In [12]:
from importlib import reload
import pdfquery

import incident
reload(incident)
from incident import Incident
import timing
reload(timing)
import utils
reload(utils)

<module 'utils' from '/Users/neel/Git/harvardcrime/utils.py'>

In [13]:
def get_text_from_curve(ltcurve):
    # text can be within LTTextBoxHorizontal or LTTextLineHorizontal
    # the problem is that these are interleaved
    # so we select EITHER as they come
    # if we chose the Boxes first and the Lines second then merged those lists,
    # the resulting list would be out of order!
    # e.g. if the true order is B1 L1 B2 B3 L2, the approach we are using
    # gives you the right order... but choosing Boxes and Lines separately
    # gives you B1 B2 B3 L1 L2!!!!
    textual_elements = ltcurve.cssselect("LTTextBoxHorizontal, LTTextLineHorizontal")
    texts = [t.text.strip() for t in textual_elements]
    
    # remove empty lines
    cleaned_texts = [t for t in texts if t != '']
    
    # PROBLEM with this approach: in rare cases some text from this falls way
    # outside the ltcurve. Might it still be within the bounding box though?
    
    # UPDATE: try gathering all data
    # for 11/28 consider these bboxes
    #
    # 10:08am [247.08, 80.197, 275.587, 90.18]
    # hp laptop [6.0, 65.784, 737.868, 82.318]
    # bounding box [3.36, 77.7, 754.86, 98.64]
    
    return cleaned_texts

In [14]:
def get_comments(pdf):
    # filtering function
    def comment_filter():
        return this.get('word_margin',0) == "0.1" and this.get('x0', 0) == "6.0" and this.get('x1', 0) == "737.868"

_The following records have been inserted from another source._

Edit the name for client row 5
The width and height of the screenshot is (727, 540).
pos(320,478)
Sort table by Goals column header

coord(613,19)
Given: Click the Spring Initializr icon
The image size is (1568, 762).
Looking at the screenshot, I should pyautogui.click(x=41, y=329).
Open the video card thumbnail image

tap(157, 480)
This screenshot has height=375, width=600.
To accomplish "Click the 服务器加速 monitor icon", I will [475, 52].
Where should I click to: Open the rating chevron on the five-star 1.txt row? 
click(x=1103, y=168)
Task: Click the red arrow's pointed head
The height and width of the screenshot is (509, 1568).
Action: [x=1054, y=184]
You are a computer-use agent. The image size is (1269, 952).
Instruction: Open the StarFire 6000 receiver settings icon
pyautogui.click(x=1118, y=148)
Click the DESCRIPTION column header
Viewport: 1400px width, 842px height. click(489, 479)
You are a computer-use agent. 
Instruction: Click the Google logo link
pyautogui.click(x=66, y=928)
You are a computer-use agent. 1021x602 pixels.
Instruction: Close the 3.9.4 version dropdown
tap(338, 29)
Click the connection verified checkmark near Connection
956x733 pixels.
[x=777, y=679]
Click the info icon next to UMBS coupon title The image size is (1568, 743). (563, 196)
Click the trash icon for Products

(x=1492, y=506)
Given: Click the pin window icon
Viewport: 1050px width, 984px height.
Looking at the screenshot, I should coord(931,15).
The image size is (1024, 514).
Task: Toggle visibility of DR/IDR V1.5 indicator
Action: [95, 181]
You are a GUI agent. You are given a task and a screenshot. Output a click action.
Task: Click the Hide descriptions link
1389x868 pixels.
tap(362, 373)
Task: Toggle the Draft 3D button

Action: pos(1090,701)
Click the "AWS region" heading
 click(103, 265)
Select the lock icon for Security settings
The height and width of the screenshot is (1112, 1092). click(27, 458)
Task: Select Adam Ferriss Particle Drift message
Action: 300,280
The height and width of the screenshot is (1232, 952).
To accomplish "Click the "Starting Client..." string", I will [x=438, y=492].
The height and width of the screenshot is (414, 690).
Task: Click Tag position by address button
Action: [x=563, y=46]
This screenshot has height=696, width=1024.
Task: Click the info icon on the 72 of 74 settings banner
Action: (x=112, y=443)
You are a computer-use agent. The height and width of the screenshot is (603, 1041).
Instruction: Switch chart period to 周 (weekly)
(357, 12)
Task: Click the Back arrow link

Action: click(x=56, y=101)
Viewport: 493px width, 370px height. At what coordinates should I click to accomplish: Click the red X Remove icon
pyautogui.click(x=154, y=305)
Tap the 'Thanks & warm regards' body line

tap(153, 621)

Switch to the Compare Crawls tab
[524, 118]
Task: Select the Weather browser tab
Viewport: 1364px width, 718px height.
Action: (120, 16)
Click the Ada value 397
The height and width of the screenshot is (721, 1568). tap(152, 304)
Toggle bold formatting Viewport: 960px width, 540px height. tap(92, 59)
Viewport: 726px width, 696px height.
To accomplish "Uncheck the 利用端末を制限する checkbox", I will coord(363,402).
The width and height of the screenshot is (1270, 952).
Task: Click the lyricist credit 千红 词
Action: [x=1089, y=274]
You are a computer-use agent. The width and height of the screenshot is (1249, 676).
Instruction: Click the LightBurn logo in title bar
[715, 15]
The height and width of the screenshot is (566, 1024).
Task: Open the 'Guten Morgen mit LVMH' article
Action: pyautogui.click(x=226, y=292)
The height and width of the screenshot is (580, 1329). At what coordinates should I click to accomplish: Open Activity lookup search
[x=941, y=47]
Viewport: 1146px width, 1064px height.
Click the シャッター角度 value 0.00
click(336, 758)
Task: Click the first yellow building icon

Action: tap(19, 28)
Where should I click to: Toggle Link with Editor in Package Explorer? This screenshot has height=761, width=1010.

    comment_lines = pdf.pq('LTTextLineHorizontal').filter(comment_filter)

    def extract_text(comment_line):
        # sometimes text lives directly in the LTTextLine (which is passed),
        # sometimes it lives within a LTTextBox within the LTTextLine.
        # This standardizes that.
        if comment_line.text != '':
            # Contains text directly
            return comment_line.text
        else:
            text_box = comment_line.find("LTTextBoxHorizontal")

            if text_box is not None:
                # This is the Box inside the Line
                return text_box.text

            else:
                return None

    comments = [extract_text(line) for line in comment_lines]

    # Now smoosh the lines together. Lines beginning with
    # "Officer" are probably a new entry. Everything else
    # should be lumped with the previous line.

    cleaned_comments = []
    for comment in comments:
        if comment.startswith("Officer"):
            # proper new comment. add to the list!
            cleaned_comments.append(comment)
        else:
            # it's the next line of the previous comment.
            # add it to the previous comment.
            # these lines usually have spaces between them already
            # so no need to add a new one
            cleaned_comments[-1] += comment

    return cleaned_comments

In [18]:
def incidents_of_pdf(pdf):
    """
    Pass this function the result of a pdfquery.PDFQuery() function.
    This will read through the pdf file and return a list of 
    Incident objects contained in there!
    
    Make sure the PDF is load()'ed before you pass it.
    """
    
    # TODO watch out for things like 11/24/17 where there were no incidents. there's a specific tag for those.
    
    # so each individual report, as well as headers, is filed inside 
    # its own <LTCurve>. The text fields are inside <LTTextLineHorizontal>s and <LTTextBoxHorizontal>s
    # inside the <LTCurve>.
    reports_plus_heads = pdf.tree.findall(".//LTCurve")
    
    # extract raw incidents
    raw_incidents = [get_text_from_curve(lt) for lt in reports_plus_heads]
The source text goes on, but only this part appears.